(Records for locating described items)
-- Start --

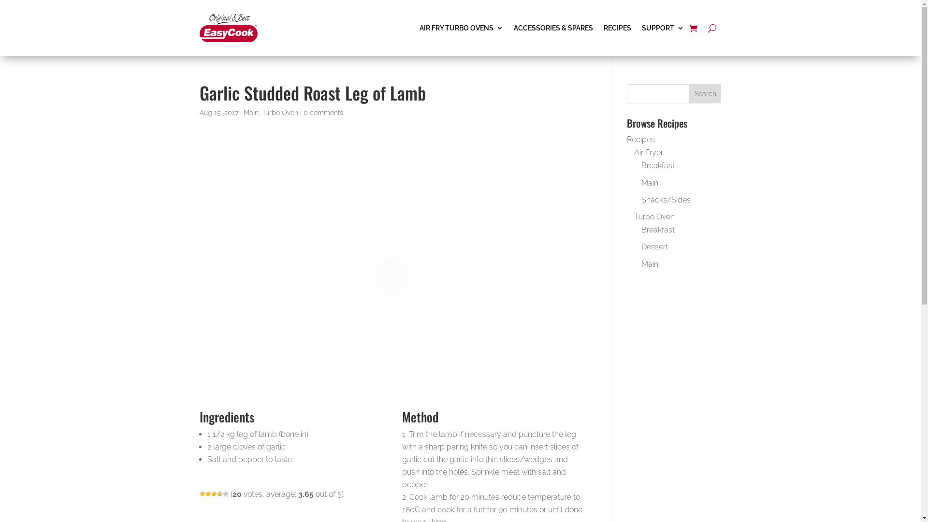 This screenshot has width=928, height=522. I want to click on 'Air Fryer', so click(649, 152).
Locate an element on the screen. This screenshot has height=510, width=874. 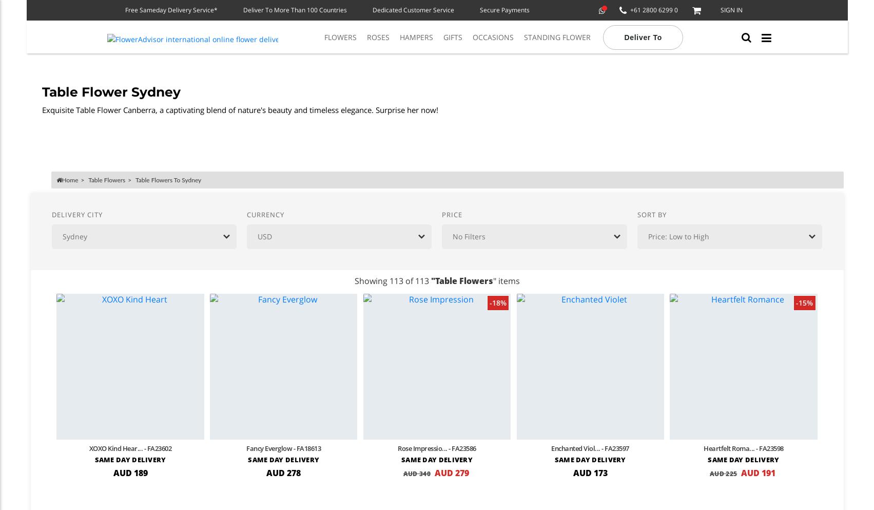
'Price' is located at coordinates (451, 213).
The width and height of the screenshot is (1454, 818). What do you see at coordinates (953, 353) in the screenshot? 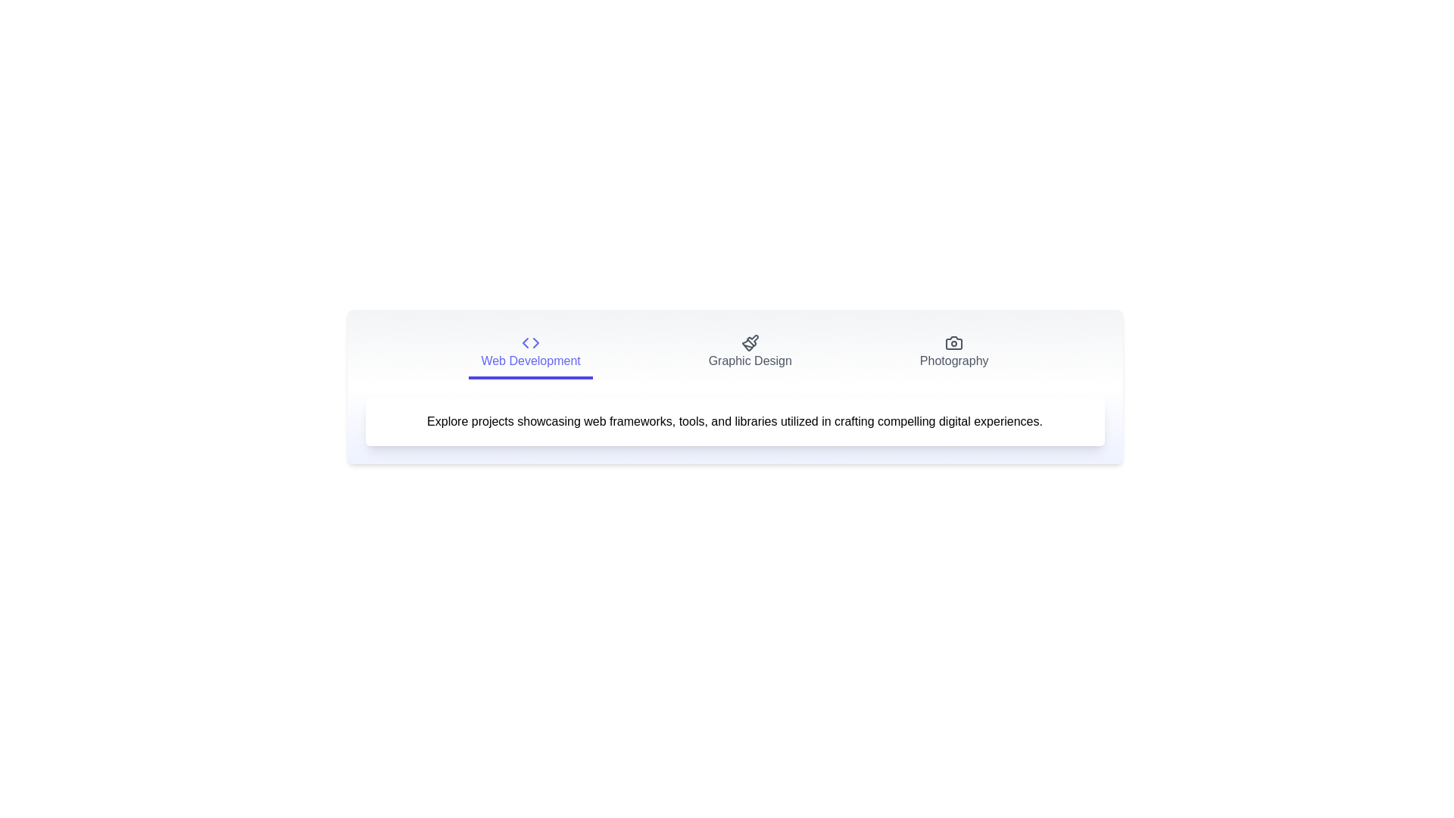
I see `the tab labeled Photography to switch to its content` at bounding box center [953, 353].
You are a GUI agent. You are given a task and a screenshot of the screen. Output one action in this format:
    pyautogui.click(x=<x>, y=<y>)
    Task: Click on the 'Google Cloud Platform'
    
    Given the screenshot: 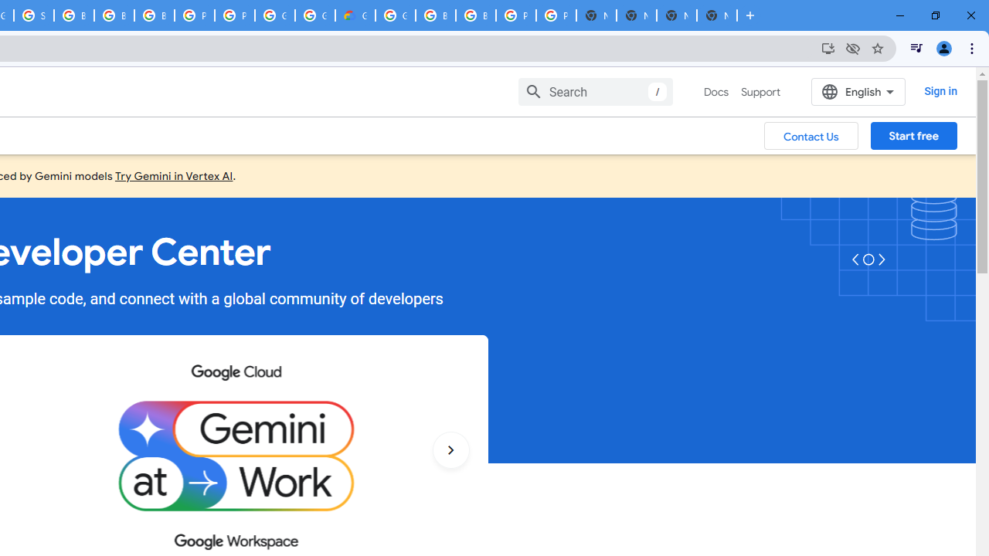 What is the action you would take?
    pyautogui.click(x=274, y=15)
    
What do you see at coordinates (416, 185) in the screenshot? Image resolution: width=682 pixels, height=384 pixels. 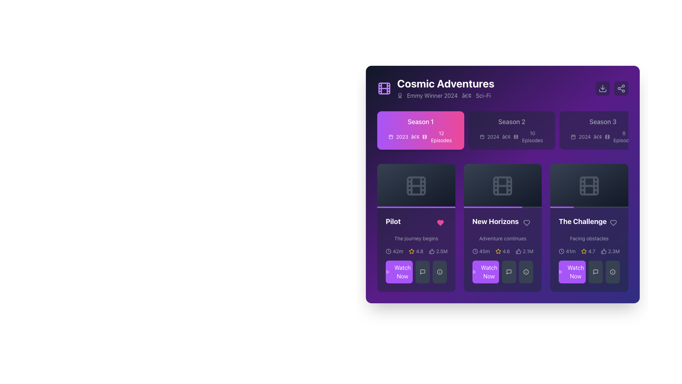 I see `the Decorative element (media thumbnail) associated with the 'Pilot' episode card, which is located at the uppermost section of the card` at bounding box center [416, 185].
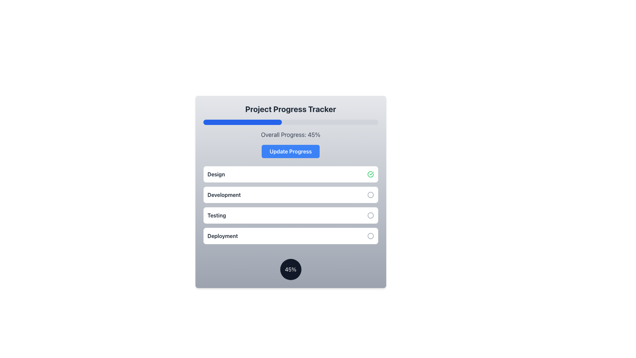 The width and height of the screenshot is (636, 358). I want to click on the circular green icon with a checkmark located adjacent to the 'Design' text, so click(370, 174).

-- End --

### What to work on
Reproduce the lines of the material from the one containing "The width and height of the screenshot is (1454, 818)." through the one containing "center [953, 353].", both included, word for word. Leave out the pictures.

### Result
The width and height of the screenshot is (1454, 818). What do you see at coordinates (953, 353) in the screenshot? 
I see `the tab labeled Photography to switch to its content` at bounding box center [953, 353].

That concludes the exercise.